- Decades:: 2000s; 2010s; 2020s;
- See also:: Other events of 2023 History of the Central African Republic

= 2023 in the Central African Republic =

The following is a list of events of the year 2023 in the Central African Republic.

== Incumbents ==

- President: Faustin-Archange Touadéra
- Prime Minister: Félix Moloua

== Events ==
Ongoing – COVID-19 pandemic in the Central African Republic, Central African Republic Civil War

=== January ===
- CPC fighters capture 20 national soldiers near Sikikédé, as political repression is intensified ahead of a referendum.
- January 11 – Two French international consultants working for MINUSCA are arrested, with national authorities involved to resolve the situation.

=== March ===
- March 19 – Nine Chinese nationals are killed and two others are injured when suspected rebels storm the Chinese-run Chimbolo gold mine in Ouaka.

=== June ===
- Oumar Al Bachir dies in hospital, after previously being arrested for crimes against humanity.
- June 27 – The U.S. Treasury sanctions Midas Ressources SARLU and Diamville SAU, two Central African Republic–based companies accused of helping finance Wagner Group operations through gold and diamond mining and trade.

Tasks and exercises ::
**a.** In the list of 2023 events in the Central African Republic, who is named as Prime Minister?
**b.** From the list of 2023 events in the Central African Republic, reproduce verbatim the part that begins with the words containing "- January 11" and ends with "mine in Ouaka.".
**c.** Extend the list of 2023 events in the Central African Republic from the point where it stops.

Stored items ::
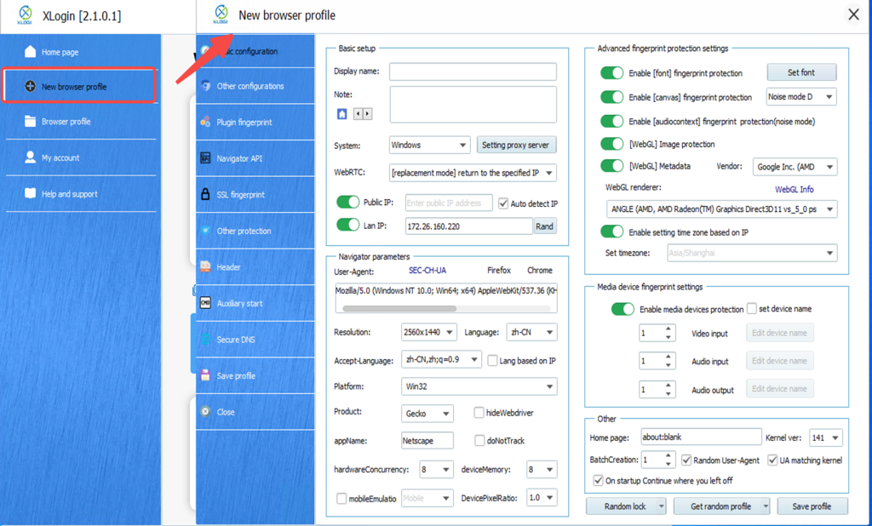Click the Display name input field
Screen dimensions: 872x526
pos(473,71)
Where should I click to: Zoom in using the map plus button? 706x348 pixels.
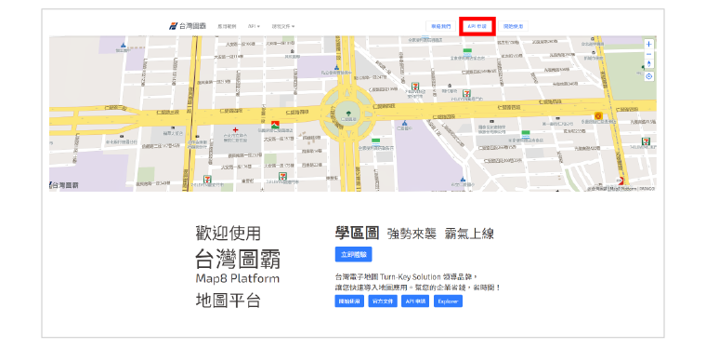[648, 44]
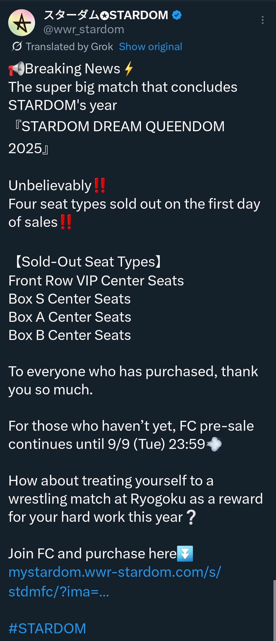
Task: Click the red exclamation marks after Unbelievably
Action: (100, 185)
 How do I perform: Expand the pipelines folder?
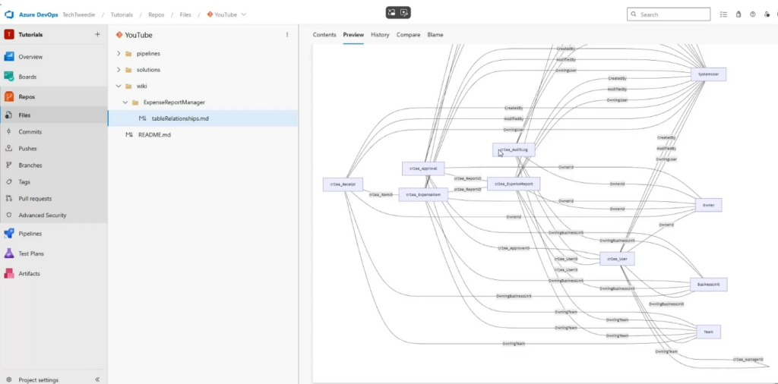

Responses by task ::
**a.** Félix Moloua

**b.**
- January 11 – Two French international consultants working for MINUSCA are arrested, with national authorities involved to resolve the situation.

=== March ===
- March 19 – Nine Chinese nationals are killed and two others are injured when suspected rebels storm the Chinese-run Chimbolo gold mine in Ouaka.

**c.**
=== July ===
- July 28 – President Faustin-Archange Touadéra meets with Russian President Vladimir Putin in the Russia–Africa Summit in Saint Petersburg.
- July 30 – A constitutional referendum is held, proposing the removal of presidential term limits and extending the mandate from five to seven years. The Constitutional Court later validates the results, thereby allowing President Faustin-Archange Touadéra to seek a third term.

=== August ===
- August 19 – The Government of CAR signs a decree granting prima facie refugee status to all Sudanese nationals fleeing violence since April 2023.

=== September ===
- The Special Criminal Court charges Abdoulaye Hissène and arrests Edmond Patrick Abrou for war crimes, and exiled former president François Bozizé is sentenced in absentia to forced labor for life.
- September 28 – 1,825 Sudanese refugees are relocated to the Korsi neighborhood in Birao.

=== November ===
- November 15 – The UN Security Council adopts Resolution 2709, renewing the mandate of MINUSCA; 14 are in favor, and Russia abstains.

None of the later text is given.